En el fondo, la idea es muy sencilla. En lugar de dar discursos y hacer reproches, puedes «depositar» pequeñas cosas que hagan feliz a otra persona por un momento o la distraigan de las preocupaciones cotidianas. Y esperar que esas pequeñas cosas crezcan.
Es quizás más importante que sea algo personal, hecho a mano, no necesariamente de valor monetario, que útil.
Y NO se trata de sanar el mundo entero con nada. Se trata solo de una única sonrisa.
Y esa sonrisa puede dar sus frutos y quizás extenderse por el mundo.
Al final, el mundo mejora, partiendo de una única y pequeña amabilidad.

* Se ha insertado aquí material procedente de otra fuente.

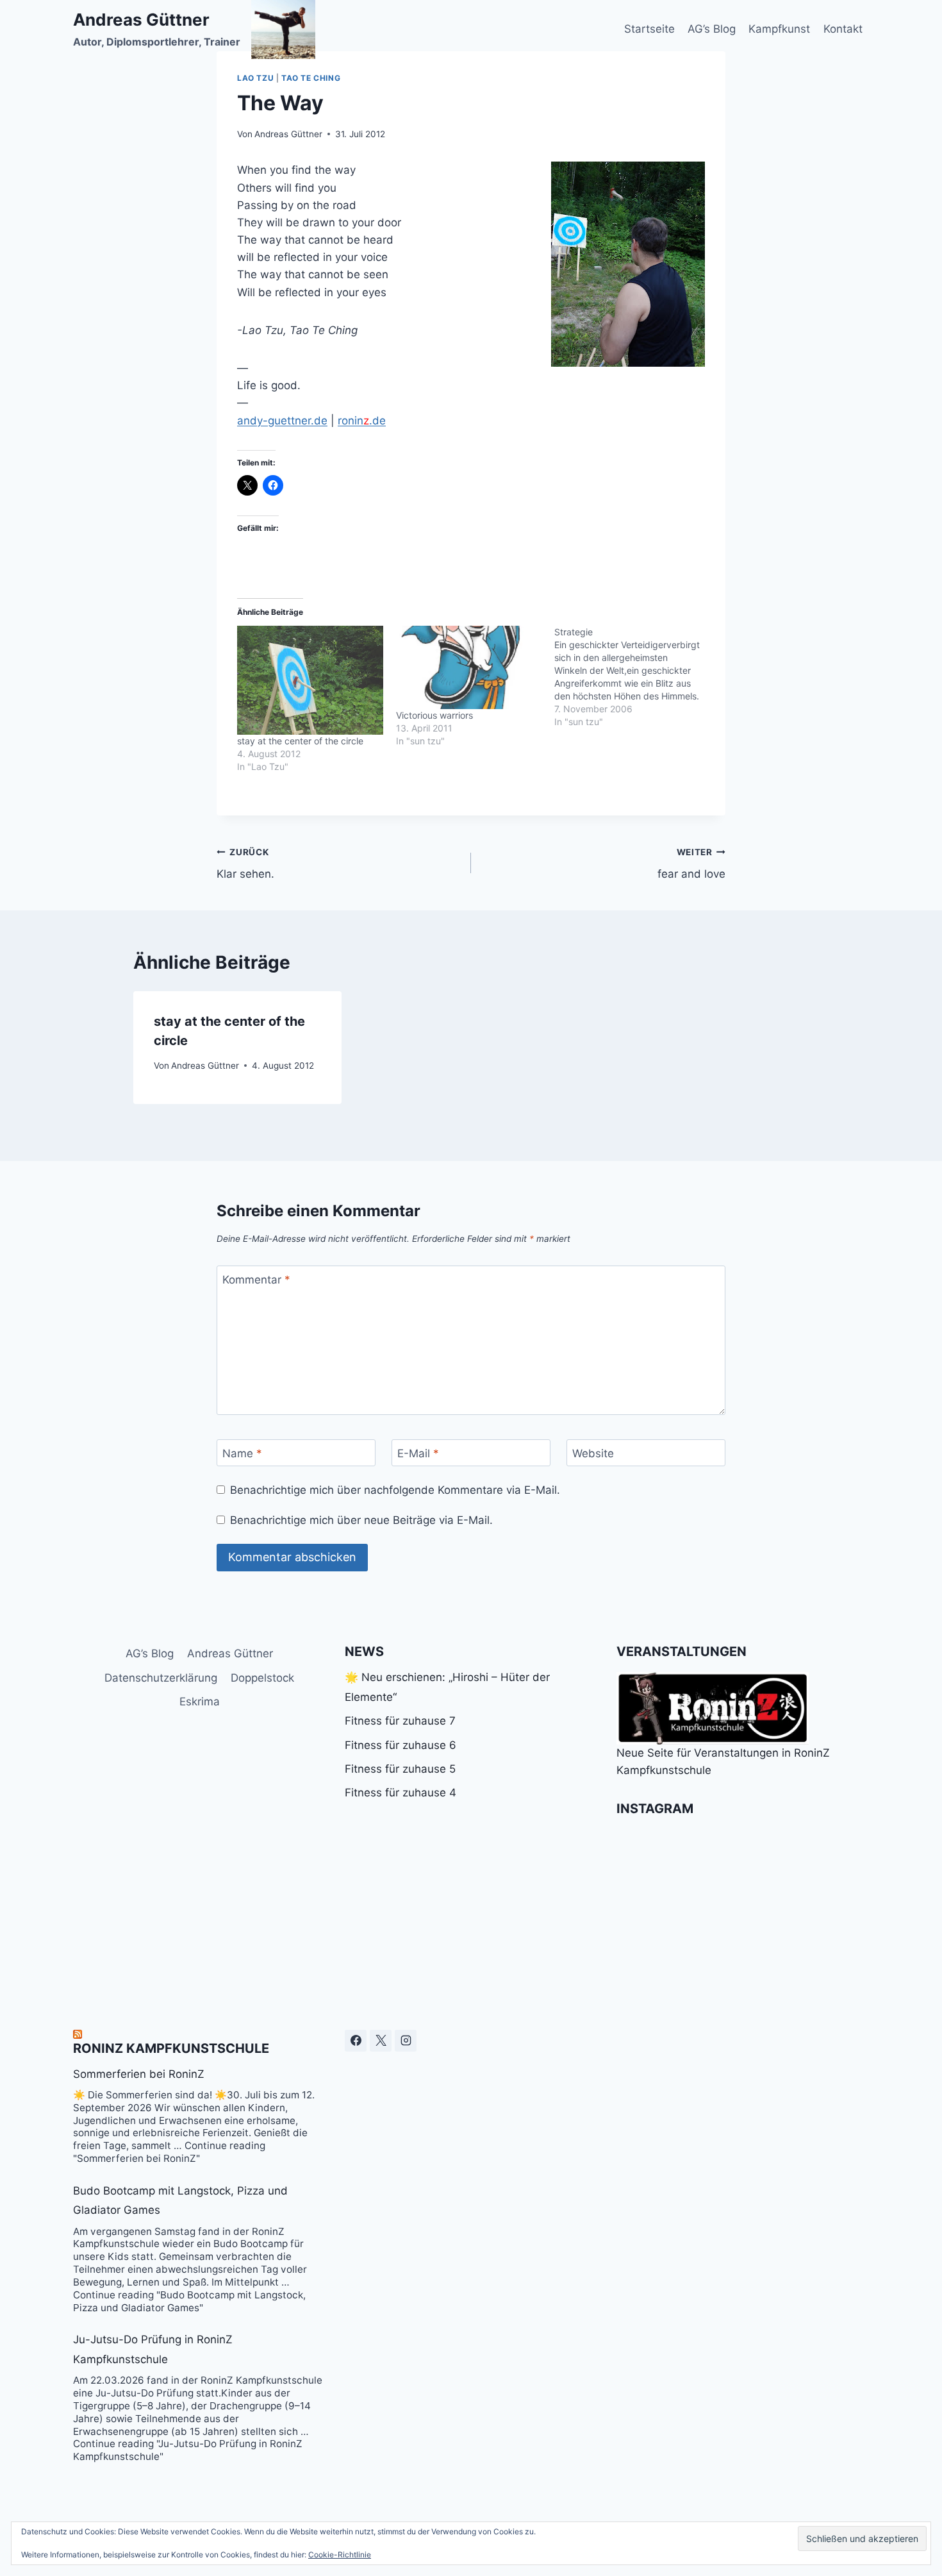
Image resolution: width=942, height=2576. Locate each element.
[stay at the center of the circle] (310, 680)
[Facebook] (356, 2041)
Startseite (649, 28)
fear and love (691, 864)
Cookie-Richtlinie (339, 2554)
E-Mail (418, 1453)
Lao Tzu (255, 78)
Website (593, 1453)
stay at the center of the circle (300, 740)
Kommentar (256, 1279)
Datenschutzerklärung (160, 1677)
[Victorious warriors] (469, 667)
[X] (381, 2041)
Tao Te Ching (310, 78)
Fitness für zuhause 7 (400, 1720)
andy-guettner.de (282, 420)
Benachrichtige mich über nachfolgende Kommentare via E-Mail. (395, 1490)
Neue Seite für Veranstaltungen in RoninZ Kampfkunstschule (723, 1761)
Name (242, 1453)
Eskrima (199, 1701)
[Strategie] (633, 677)
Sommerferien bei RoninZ (138, 2074)
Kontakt (843, 28)
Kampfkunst (779, 28)
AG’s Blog (712, 28)
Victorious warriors (434, 715)
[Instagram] (406, 2041)
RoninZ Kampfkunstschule (171, 2048)
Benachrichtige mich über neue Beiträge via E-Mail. (361, 1520)
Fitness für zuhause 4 (400, 1792)
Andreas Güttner (288, 134)
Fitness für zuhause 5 (400, 1768)
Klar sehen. (245, 864)
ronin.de (362, 420)
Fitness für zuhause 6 (400, 1745)
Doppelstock (262, 1677)
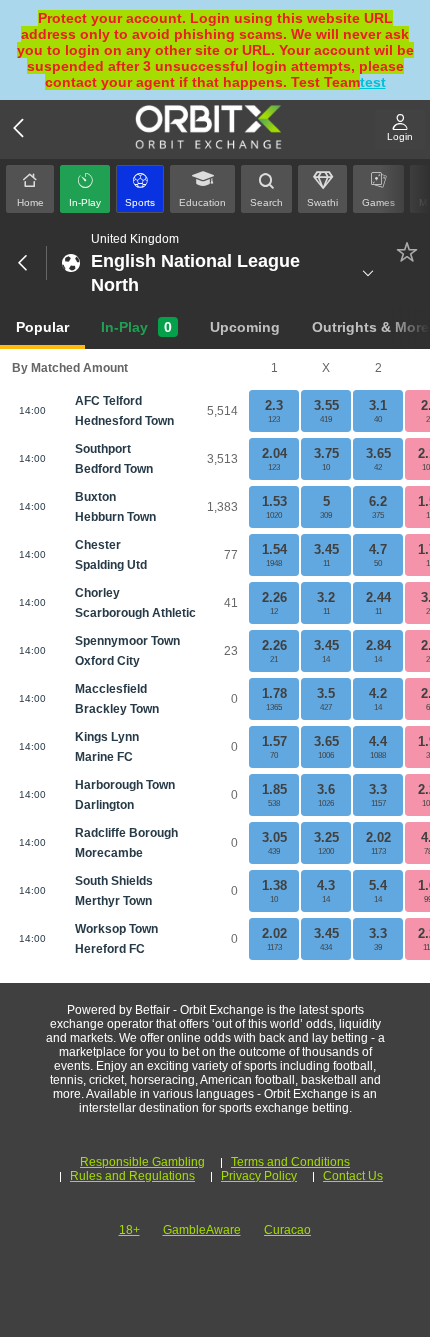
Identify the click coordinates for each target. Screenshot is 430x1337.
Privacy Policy (259, 1176)
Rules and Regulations (132, 1176)
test (373, 82)
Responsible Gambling (142, 1162)
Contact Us (353, 1176)
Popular (42, 327)
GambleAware (202, 1230)
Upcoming (245, 327)
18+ (129, 1230)
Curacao (287, 1230)
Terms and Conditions (290, 1162)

¡Deja volar tu imaginación! ¡Todo es posible!
Algunos ejemplos. También para imitar.
El hombre de las pompas de jabón
Aquí en nuestro pueblo hay alguien que va mucho en bicicleta.
No sé quién es. Y tampoco sé qué le mueve a hacerlo. ¿Travesura? ¿Juguetonería? ¿Pensamientos confusos? ¿Un tipo excéntrico?
Tampoco importa. Siempre que pasa en bicicleta junto a unos niños, deja un rastro de pompas de jabón.
Y eso hace felices a todos en ese momento.
Los niños ríen y los adultos, con sus pensamientos complicados, interrumpen su rutina para un alegre «¡Ohhh, qué guay!»
Piedrecitas
Se llaman Pottsteine, Icksteine y un largo etcétera.
Son pequeñas piedras, bellamente decoradas, que se «depositan» en el exterior. Algunas están lacadas de forma muy elaborada y son auténticas obras de arte. Otras han sido hechas por niños con muchísimo amor.
Quien encuentra una, se alegra. Y a menudo se vuelven a «depositar» en otro lugar, para el siguiente buscador. Una bonita forma de difundir la felicidad.
Incluso hay grupos de Facebook donde la gente muestra que ha encontrado una piedra. Algunas piedras ya han viajado por toda Europa.
Una bonita conexión.
Gusanitos de las preocupaciones
Aquí hay algunas personas que tejen pequeños gusanitos de colores chillones.
Junto con un pequeño saludo, se pueden encontrar en nuestro pueblo. Cuelgan, protegidos por una bolsita, de lazos de regalo en los bordes de los caminos o en los bancos.
¡A los gusanitos de las preocupaciones se les pueden confiar todas las preocupaciones! Se las comen…
No revelan nada más y tejen sueños felices a partir de ellas.
Pequeñas tarjetas de felicitación
Otra versión son los pequeños mensajes. Frases individuales que quizás a uno mismo le gustaría escuchar, escritas y «depositadas» para otros, desconocidos.
Esta pequeña tarjeta la encontré junto con una respuesta en el comedor de la empresa.
Y ahora tú…
Difunde un poquito de felicidad. Abraza a alguien. Escucha. No es difícil y cada uno tiene su propia manera.